American Farm Bureau Federation (AFBF) President Bob Stallman called on the over 5,500 members and guests attending the organization's 95th annual convention to hold their members of Congress accountable as they address three crucial issues: the farm bill, reliable water transportation, and immigration reform.

"These are all crucial issues on which Congress has started the job, but still has to finish it," Stallman noted as he described it as the "least productive" Congress in history.

"You must hold all of them accountable," he added. "I have confidence in your ability to spur your senators and representatives to act and thank them when they do...and replace them if they don't."

In addition, he highlighted the need for members to come together on a wide range of legal and regulatory issues, including biotech labeling, the Clean Water Act and pending environmental lawsuits.

While Stallman said he has never been more excited about the future of Farm Bureau, he expressed frustration with the inability of Congress to get things done.

"Extreme partisanship and rhetoric have created a gotcha atmosphere, where political courage is in short supply," Stallman said.

Still, Stallman said "We are close to the finish line on the farm bill.

"The debate of the last three years, against a backdrop of relatively high commodity prices, has shown that much of the public has no idea what it takes to profitably farm and ranch. They don't understand how the cost of production - feed, seed, fertilizer, equipment and other inputs - add up to nearly as much as what a crop will bring in. And they don't seem to realize that, in the farm economy, downturns follow boom times as surely as night follows day."

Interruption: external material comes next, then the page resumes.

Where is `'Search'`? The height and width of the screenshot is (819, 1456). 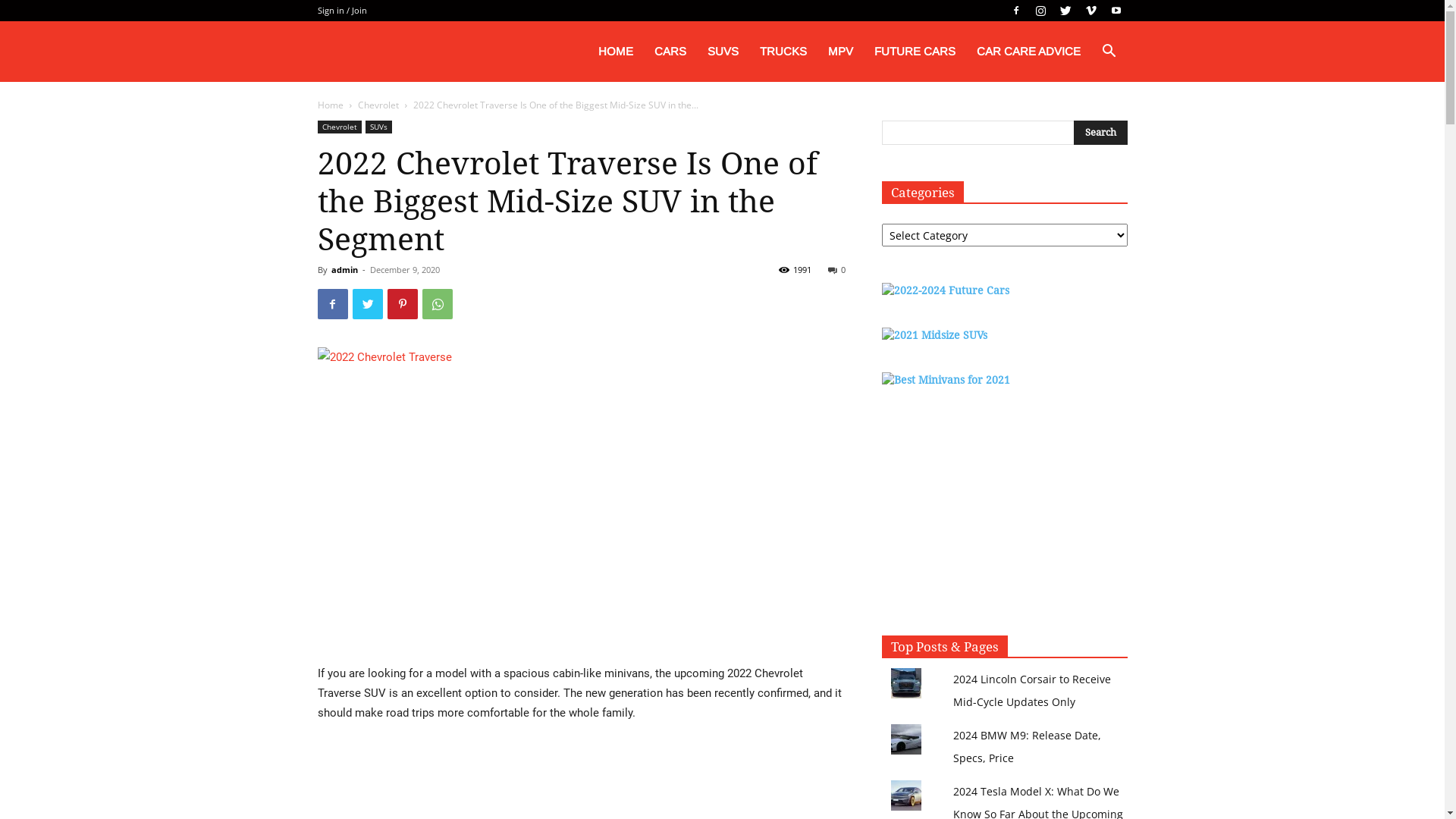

With commodity prices in 2014 substantially lower than when the farm bill debate started, Stallman said it is "vital that Congress finish the current farm bill as soon as possible this month."

During a press conference after his speech, Stallman expressed optimism that some type of compromise could be reached on dairy provisions - removing one of the last major stumbling blocks for farm bill passage this month. Asked for specifics, he said AFBF would likely support any dairy compromise that would ensure passage of the final bill.

Stallman also expressed optimism that Congress could pass a Water Resources Development bill to make long-overdue upgrades to our waterways transportation system - noting that both the House and Senate have passed the waterways bill.

Stallman said that farmers and ranchers across the U.S. also need effective, long-term solutions to agricultural labor shortages. He cited a Californian Farm Bureau study that found 71 percent of tree fruit growers and nearly 80 percent of raisin and berry growers were unable to find enough employees to prune trees and vines of pick crops.

"When you have that many farmers unable to get the workers they need, you have a crisis in farm country, and you have a crisis for Americans who want their food grown in the United States...and want it to meet their definition of affordable to boot," Stallman said. "We need to tell Congress to get this job done now."

In addition to federal policies, Stallman highlighted other legal and regulatory concerns, including the right to privacy, biotech labeling and legal challenges with the Environmental Protection Agency.

"Privacy is an issue that has grown in relevance and concern for many farmers and ranchers," Stallman noted, whether it involves data collected on the farm or by federal agencies. Last year, AFBF sued the EPA to stop release of information about farmers and ranchers and continues to seek a court ruling making it permanent.

Farm Bureau has also been working through the courts to stop EPA's attempts to broaden its regulatory reach. Disappointed with a loss in its case against the EPA's Chesapeake Bay pollution limit rules, AFBF, along with Pennsylvania Farm Bureau, has appealed the ruling.

"Once again, we are saddled-up for the long ride in our fight for rational regulations that allow farmers to continue feeding America," Stallman said.

Stallman highlighted West Virginia poultry grower Lois Alt's court battle against EPA's unlawful water regulations as a testament to the powerful results that can be achieved when people work for the good of the whole. The audience gave Alt and her husband a standing ovation in recognition of their efforts.